Describe the bug When upgrading from EnMasse 0.26.6->0.28.1 where the deployment has existing addressspaces/addresses, we are seeing an issue where one router pod within a statefulset is left running the old image, while all the others are successfully upgraded to the new image/config.

The pattern appears to be that if a router stateful set has n pods, n-1 pods are always upgraded successfully, one by one, rolling update fashion, but the zeroth pod for some reason is left un-upgraded.

$ oc version
oc v3.11.0+0cbc58b
kubernetes v1.11.0+d4cacc0
features: Basic-Auth

Server https://192.168.64.29:8443
kubernetes v1.11.0+d4cacc0

To Reproduce Steps to reproduce the behavior:

  1. Install 0.26.6
  2. Create a addresspace using the medium addressspaceplan, create a address
  3. Let the system stabilise. There will be one router deployment with two pods.
  4. Update to 0.28.1 by applying the bundle.
  5. Observe the -1 router pod is upgraded. the -0 pod sticks at the old router image.

I've observed the same pattern for configurations demanding larger numbers of routers. In each case it is always a single router that is left un-upgraded. It is always the zeroth too. When the configuration has requires one router, the problem doesn't manifest.

Expected behavior The rolling update should, in sequence, restart each router pod, gradually bring all of them up to the 0.28.1's image/config.

Additional information Whilst the situation persists, the agent and the un-upgrader router reports errors as the new agent fails to manage the old router.

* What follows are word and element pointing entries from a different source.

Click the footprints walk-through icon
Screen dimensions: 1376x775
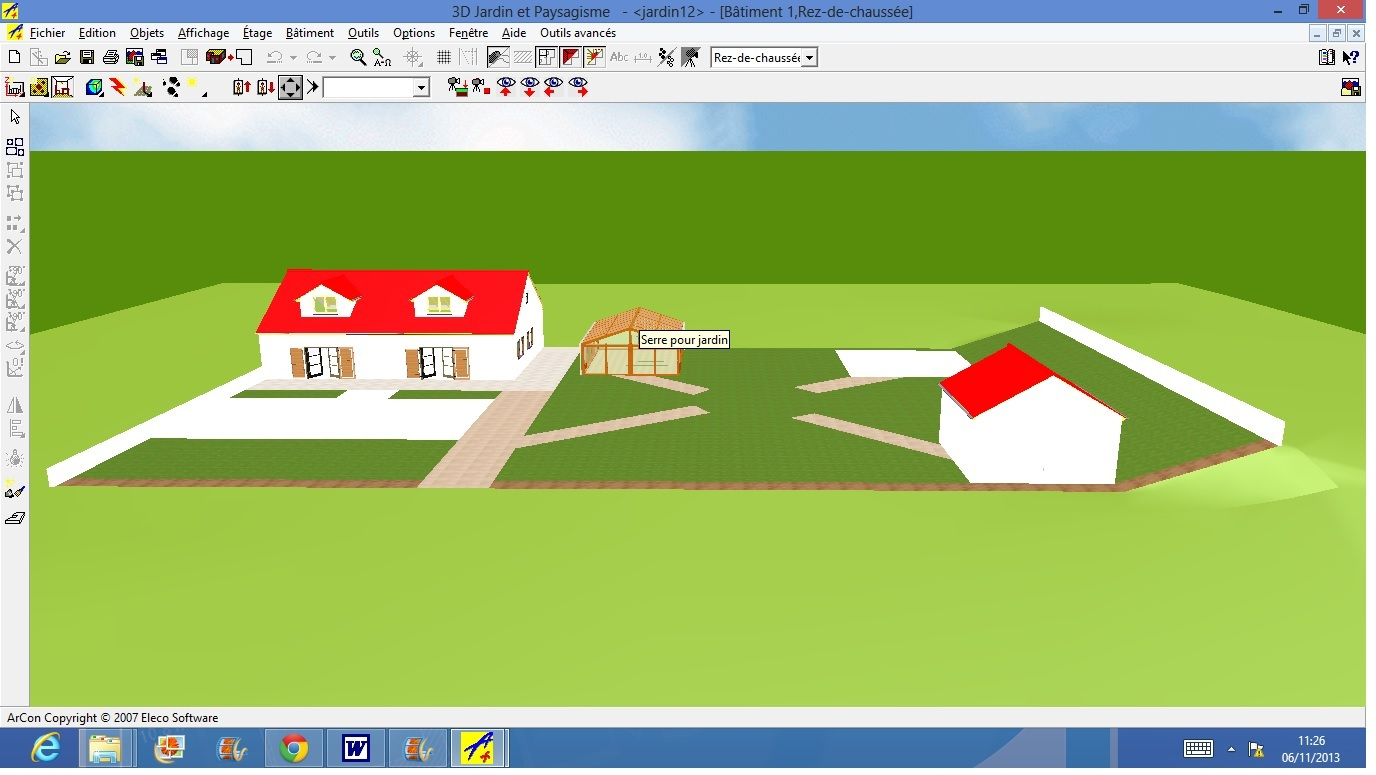tap(172, 88)
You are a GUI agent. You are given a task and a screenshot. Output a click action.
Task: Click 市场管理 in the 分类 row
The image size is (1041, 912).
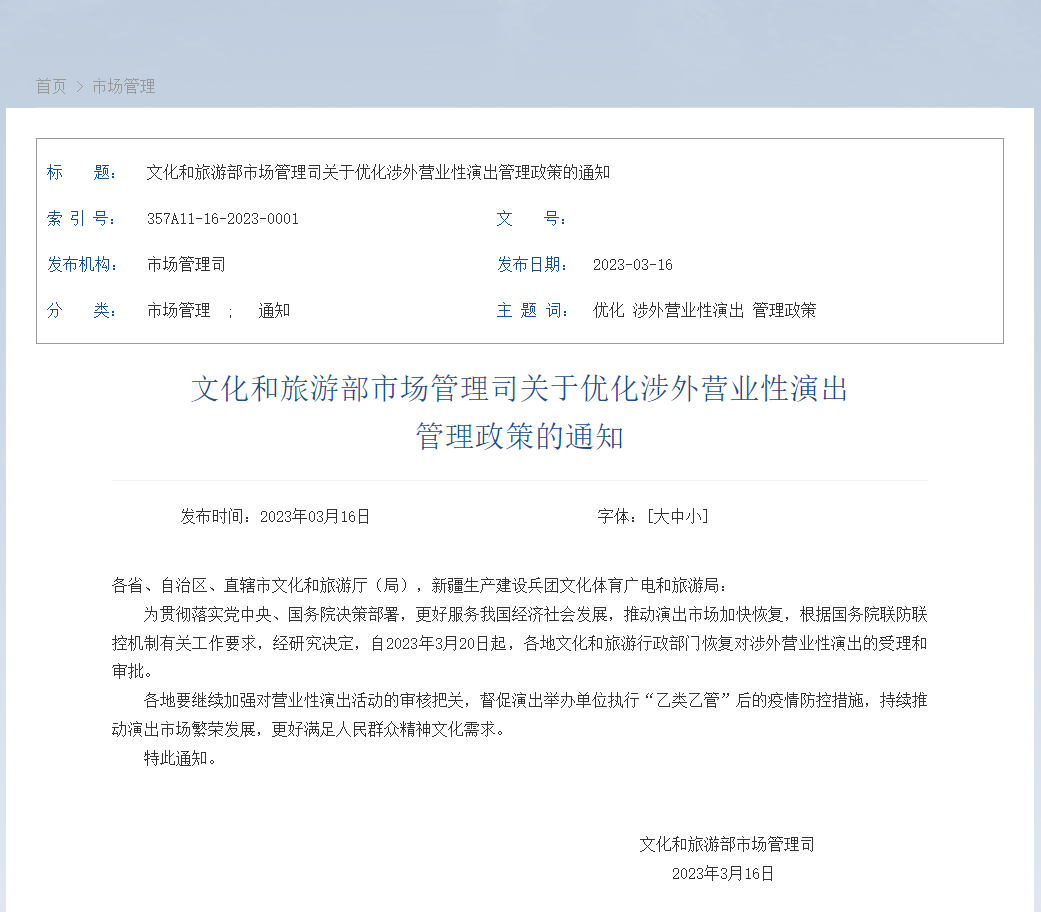178,311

2019-05-31 03:59:59.113879 +0000 AGENT (error) Error performing CREATE: Unknown attribute 'healthz' for 'org.apache.qpid.dispatch.listener'

Workaround

The affected pods can be identified and restarted. Look for router pods running the old image:

oc get pod -o go-template='{{range .items}}{{.metadata.name}}{{"\n"}}{{range .spec.containers}}{{"\t"}}{{.image}}{{"\n"}}{{end}}{{"\n"}}{{end}}' --selector=capability=router oc delete pod <name>

k-wall commented 5 years ago

This report seems similar: https://stackoverflow.com/questions/39298433/kubernetes-deployment-fails-to-perform-rolling-update-when-image-tag-changes

lulf commented 5 years ago

Should be fixed in #3256